The employees say the training session, "Gays and Lesbians in the Workplace," was little more than "a state-sponsored indoctrination" aimed at changing their religious beliefs about homosexuality.
Mr. Manion said the employees attended the training session and did not interfere with the presentation when reading silently from their Bibles. Two of the employees also actively participated in parts of the session.
All three employees sat next to their supervisors. They said they were never told to put away their Bibles and later, after an investigation, received written reprimands "for inappropriate and unprofessional conduct," Mr. Manion said.
The employees said the investigation was remarkable because prison officials never investigated or disciplined workers for being inattentive during training sessions, even though some slept or read magazines through similar sessions.
In 1999, a federal district judge found that the actions of the state violated the free exercise of religion.
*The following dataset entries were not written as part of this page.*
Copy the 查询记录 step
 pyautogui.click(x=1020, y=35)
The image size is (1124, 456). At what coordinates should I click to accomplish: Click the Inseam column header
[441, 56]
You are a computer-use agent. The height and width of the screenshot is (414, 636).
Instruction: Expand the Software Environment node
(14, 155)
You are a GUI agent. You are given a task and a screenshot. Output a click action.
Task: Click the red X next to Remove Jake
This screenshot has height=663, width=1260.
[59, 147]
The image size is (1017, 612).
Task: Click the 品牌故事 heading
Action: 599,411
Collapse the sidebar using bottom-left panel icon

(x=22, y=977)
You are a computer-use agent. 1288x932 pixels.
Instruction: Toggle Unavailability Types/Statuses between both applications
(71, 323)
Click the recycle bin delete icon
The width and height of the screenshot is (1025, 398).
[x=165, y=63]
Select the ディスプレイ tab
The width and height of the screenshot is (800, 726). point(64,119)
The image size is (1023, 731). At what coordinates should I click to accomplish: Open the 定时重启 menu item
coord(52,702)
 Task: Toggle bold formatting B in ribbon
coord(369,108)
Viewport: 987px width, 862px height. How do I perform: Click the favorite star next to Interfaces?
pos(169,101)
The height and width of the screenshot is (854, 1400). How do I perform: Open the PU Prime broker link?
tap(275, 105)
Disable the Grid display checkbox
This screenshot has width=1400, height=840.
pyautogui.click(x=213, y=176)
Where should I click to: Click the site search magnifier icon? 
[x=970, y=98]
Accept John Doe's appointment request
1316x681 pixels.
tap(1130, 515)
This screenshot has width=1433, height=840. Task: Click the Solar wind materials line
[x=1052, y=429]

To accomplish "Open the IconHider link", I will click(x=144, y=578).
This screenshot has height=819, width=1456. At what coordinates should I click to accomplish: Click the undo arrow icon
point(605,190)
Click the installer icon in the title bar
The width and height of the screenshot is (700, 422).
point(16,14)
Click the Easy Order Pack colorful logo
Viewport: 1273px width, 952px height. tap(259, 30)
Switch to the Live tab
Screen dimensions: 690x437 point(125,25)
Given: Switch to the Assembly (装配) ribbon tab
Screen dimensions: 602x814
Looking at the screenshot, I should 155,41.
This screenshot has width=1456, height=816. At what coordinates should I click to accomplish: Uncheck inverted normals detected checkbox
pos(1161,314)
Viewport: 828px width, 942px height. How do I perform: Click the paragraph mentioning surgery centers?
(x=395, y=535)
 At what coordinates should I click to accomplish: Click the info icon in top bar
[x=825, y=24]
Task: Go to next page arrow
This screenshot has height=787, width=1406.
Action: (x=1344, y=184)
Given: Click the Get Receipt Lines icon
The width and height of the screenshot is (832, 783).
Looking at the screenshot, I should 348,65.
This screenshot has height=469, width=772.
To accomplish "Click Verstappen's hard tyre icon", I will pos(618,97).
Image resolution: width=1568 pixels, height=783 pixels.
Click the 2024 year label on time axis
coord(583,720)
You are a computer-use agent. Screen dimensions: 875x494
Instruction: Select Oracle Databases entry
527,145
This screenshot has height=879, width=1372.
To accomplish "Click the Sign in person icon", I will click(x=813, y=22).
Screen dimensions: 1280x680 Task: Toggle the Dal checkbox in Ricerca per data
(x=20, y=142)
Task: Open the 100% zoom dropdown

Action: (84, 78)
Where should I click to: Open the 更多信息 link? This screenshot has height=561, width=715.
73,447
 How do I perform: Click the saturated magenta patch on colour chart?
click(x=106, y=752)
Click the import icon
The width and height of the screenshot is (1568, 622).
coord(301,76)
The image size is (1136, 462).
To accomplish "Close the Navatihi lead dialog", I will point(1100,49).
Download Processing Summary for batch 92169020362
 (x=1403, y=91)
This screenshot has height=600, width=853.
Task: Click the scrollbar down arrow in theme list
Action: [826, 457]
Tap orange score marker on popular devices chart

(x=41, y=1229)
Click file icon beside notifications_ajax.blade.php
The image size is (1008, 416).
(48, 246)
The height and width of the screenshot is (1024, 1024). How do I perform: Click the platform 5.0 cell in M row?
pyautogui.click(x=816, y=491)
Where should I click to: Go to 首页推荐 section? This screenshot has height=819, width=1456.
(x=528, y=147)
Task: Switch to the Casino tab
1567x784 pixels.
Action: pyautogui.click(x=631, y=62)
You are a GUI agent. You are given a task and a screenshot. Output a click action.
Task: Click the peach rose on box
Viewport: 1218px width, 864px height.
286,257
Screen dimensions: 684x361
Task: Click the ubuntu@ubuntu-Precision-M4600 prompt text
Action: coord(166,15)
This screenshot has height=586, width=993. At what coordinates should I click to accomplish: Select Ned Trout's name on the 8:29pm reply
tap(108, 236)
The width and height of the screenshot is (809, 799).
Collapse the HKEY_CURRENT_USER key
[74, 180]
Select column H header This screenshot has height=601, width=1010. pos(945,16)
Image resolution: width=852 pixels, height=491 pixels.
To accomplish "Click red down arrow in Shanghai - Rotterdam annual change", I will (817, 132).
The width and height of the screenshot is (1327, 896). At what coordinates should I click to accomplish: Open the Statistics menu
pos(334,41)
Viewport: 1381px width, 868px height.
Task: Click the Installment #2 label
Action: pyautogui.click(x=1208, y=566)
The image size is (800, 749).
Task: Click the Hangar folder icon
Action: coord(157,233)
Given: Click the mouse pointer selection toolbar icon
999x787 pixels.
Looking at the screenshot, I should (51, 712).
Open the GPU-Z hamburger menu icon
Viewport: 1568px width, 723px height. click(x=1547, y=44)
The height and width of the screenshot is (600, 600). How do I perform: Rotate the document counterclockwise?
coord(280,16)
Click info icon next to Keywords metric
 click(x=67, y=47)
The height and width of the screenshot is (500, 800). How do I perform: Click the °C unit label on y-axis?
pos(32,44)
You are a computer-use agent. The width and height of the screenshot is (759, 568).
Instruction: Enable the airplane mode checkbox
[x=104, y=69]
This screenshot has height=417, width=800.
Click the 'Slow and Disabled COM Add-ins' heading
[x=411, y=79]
But the judge threw out the rest of the ACLJ suit that focused on free speech and equal protection claims.
The ACLJ appealed that part of the decision to the 8th U.S. Circuit Court of Appeals. In May 2001, the court overruled the lower court, ordered that the case go to trial and rejected claims made by the state that the employees were guilty of insubordination
"Our clients never had an issue with the desire of the employer to ensure that co-workers treat each other with respect and dignity," said Mr. Manion, who argued the case before the jury.
"But when the state of Minnesota tried to force these employees to change their beliefs about homosexuality, the government crossed the line and violated their constitutional rights."